The Sally-Anne Test, Demystified
The setup is elegant in its simplicity: Sally places her marble in a basket, then leaves the room. While she's gone, Anne moves the marble to a box. When Sally returns, where does she look? A 3-year-old will say "box"—they can't separate what they know happened from what Sally witnessed. A 4-year-old correctly answers "basket" because they understand Sally never saw the move. This test, first published by Baron-Cohen, Leslie & Frith in 1985, has become a real benchmark for AI systems. Shah implemented it in roughly 110 lines of Python as Part 3 of his "Toward Living Software" series.
The Code Trick: Tracking Beliefs Separately From Reality
The clever bit isn't some massive neural architecture—it's a single rule that updates beliefs only when the relevant person is watching. In Shah's implementation, beliefs[person] only changes inside someone_moves_the_marble() for people passed in as who_is_watching. When Anne moves the marble while Sally is out of the room, only Anne's mental model updates. The naive agent just reports ground truth ("the marble is in the box"). The theory-of-mind agent answers from Sally's perspective ("she thinks it's still in the basket"). That's it—that's the whole trick that separates a smart tool from something that can actually collaborate with humans or other agents.

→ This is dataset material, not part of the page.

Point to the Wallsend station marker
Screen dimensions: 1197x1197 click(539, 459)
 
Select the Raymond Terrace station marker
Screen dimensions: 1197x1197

Why This Matters Beyond Being a Cute Puzzle
Shah argues this isn't academic hand-waving. Multi-agent workflows, human-AI collaboration, and real delegation all depend on knowing what your collaborators already understand. Consider: handing off work requires knowing what the recipient knows; explaining things means telling them only what's missing; warning someone about a wrong belief only works if you can track that belief exists. An agent that assumes "everyone knows what I know" will skip critical context and break downstream processes. Most AI today reasons about the world state—2026's frontier is reasoning about people in the world, including when they're mistaken.
The Brutal Honest Note
Shah admits real-world implementations have to infer beliefs from behavior rather than having someone tell them "who was watching." That problem is significantly harder. His GitHub repo (living-software/03-theory-of-mind) includes a demo.py you can run right now, keeping the core concept as transparent as possible. He cites recent work including Kosinski's PNAS 2024 paper on LLMs in theory of mind tasks and February 2026 follow-up research showing how brittle current approaches still are.
Key Takeaways
- Theory of mind: understanding others have beliefs that differ from reality
- The Sally-Anne test is a classic psychology benchmark now applied to AI agents
- Tracking beliefs separately from world state enables actual collaboration
- Real inference from behavior is much harder than the demo's "who was watching" approach
The Bottom Line
This isn't just clever Python—it's a glimpse at what separates systems that automate tasks from systems that genuinely collaborate. Being smart about the world makes a good tool. Tracking separate mental models? That's how you build something that works alongside humans without constantly dropping context they needed.